México celebró este 17 de octubre una fecha de suma importancia, que nos invita a reflexionar sobre el urgente papel que deben tener las mujeres mexicanas en torno a un derecho fundamental de la democracia: la ciudadanía plena.

Desde la reforma a los artículos 34 y 115, fracción I, constitucionales, que promulgó Adolfo Ruíz Cortines en 1953, se han suscitado indiscutibles avances en sus derechos políticos, pero —lamentablemente— éstos no son suficientes.

La condición política de la mujer es más amplia que votar y ser votada, pues conlleva no sólo la igualdad formal en el ejercicio de esos derechos políticos, sino también la equidad socioeconómica real que la hace posible.

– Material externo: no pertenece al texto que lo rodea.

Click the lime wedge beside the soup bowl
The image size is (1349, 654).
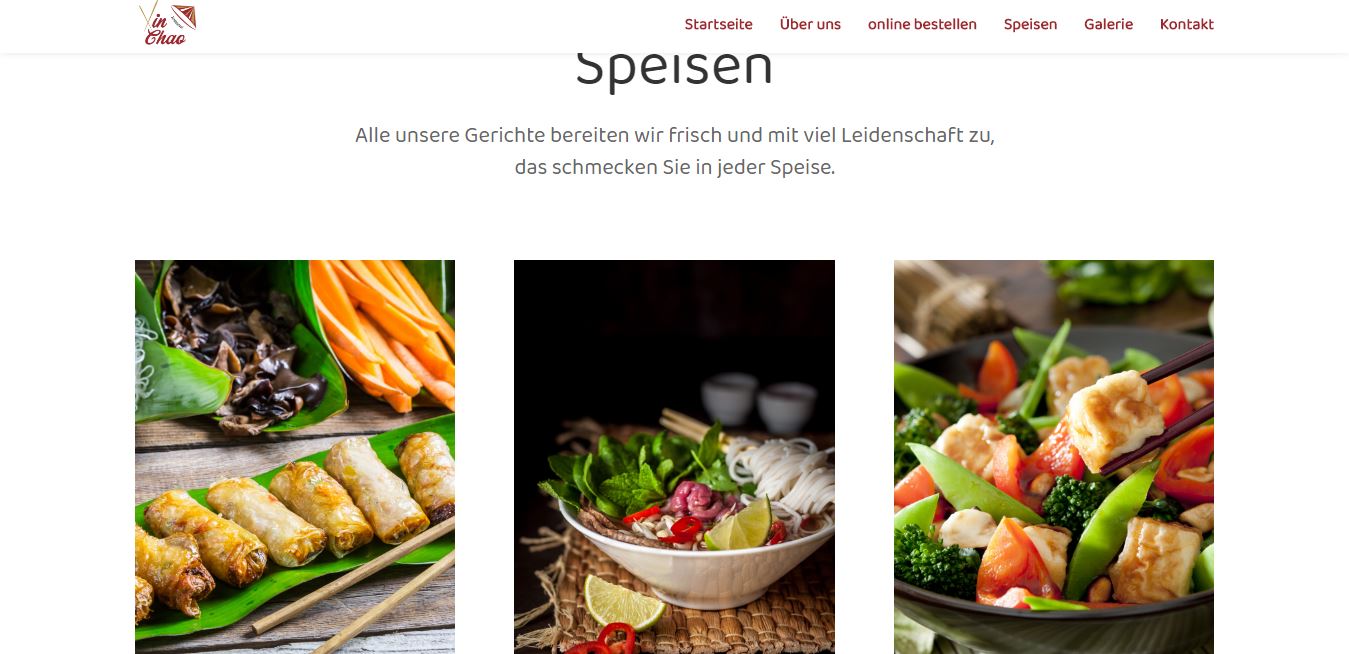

Efectivamente, la ciudadanía integral de la mujer actualmente se traduce en su representación política igualitaria, pero también en estándares de bienestar apropiados que le permitan jugar el rol político que equivale a su alta contribución.

En este sentido, su participación política continúa siendo a todas luces inequitativa, pues usualmente sus derechos humanos, civiles, laborales y políticos, así como su nivel de desarrollo humano, continúan debajo del género opuesto.

Esa inadmisible desigualdad obedece aún a patrones culturales que la sitúan en desventaja familiar y social, de modo que no tiene acceso a recursos económicos suficientes, ni a la capacidad de la acción política que le permita su movilidad.

Dicha precariedad afecta en mayor medida a la mujer indígena. Este lacerante contexto requiere que las autoridades, en los tres órdenes de gobierno, hagan efectiva su verdadera inclusión en la vida política.

Todo esto sin perjuicio del pleno disfrute de sus derechos humanos y sus libertades fundamentales, en un entorno de protección, certeza y seguridad, que la libere al fin de toda violencia, amenaza e intimidación.

No cabe duda que sólo a través del establecimiento de esa fórmula integral, es como se permitirá armonizar su libre determinación, con el ejercicio cabal de sus derechos político-electorales, a fin de alcanzar la plenitud que merece.

Esa visión igualitaria exige la vinculación de su aportación social con su vida pública, así como la incorporación de la perspectiva de género en partidos políticos y en plataformas electorales, por medio de la paridad horizontal y vertical.

No sólo debe garantizarse el equilibrio entre el número de candidatas y candidatos a cargos electivos, sino también que no se asignen a la mujer circunscripciones desventajosas y lugares desfavorables en las listas partidistas.

Especialmente, resulta primordial su participación en los cargos públicos de primer orden, con el propósito de superar —para siempre— el sentido, legítimo e histórico reclamo de déficit democrático, de subrepresentación política y de injusticia social.

La sociedad mexicana no alcanzará a ser auténticamente incluyente mientras subsistan la pobreza, marginación y exclusión política, económica, social, jurídica y cultural que atenta contra niñas, mujeres y mujeres de la tercera edad.

Tenemos todos, por igual, la responsabilidad compartida de respetar sus derechos fundamentales, de promover su representatividad política, de fomentar su desarrollo económico y de preservar su invaluable talento para la vida nacional.

El Comité de la Convención sobre la eliminación de todas las formas de discriminación contra la mujer ha declarado con enorme acierto, sensibilidad y oportunidad al respecto:

No puede llamarse democrática la sociedad en la que la mujer está excluida de la vida pública... El concepto de democracia tiene significación real y dinámica... sólo cuando hombres y mujeres comparten la adopción de decisiones políticas y cuando los intereses de ambos se tienen en cuenta por igual (2009).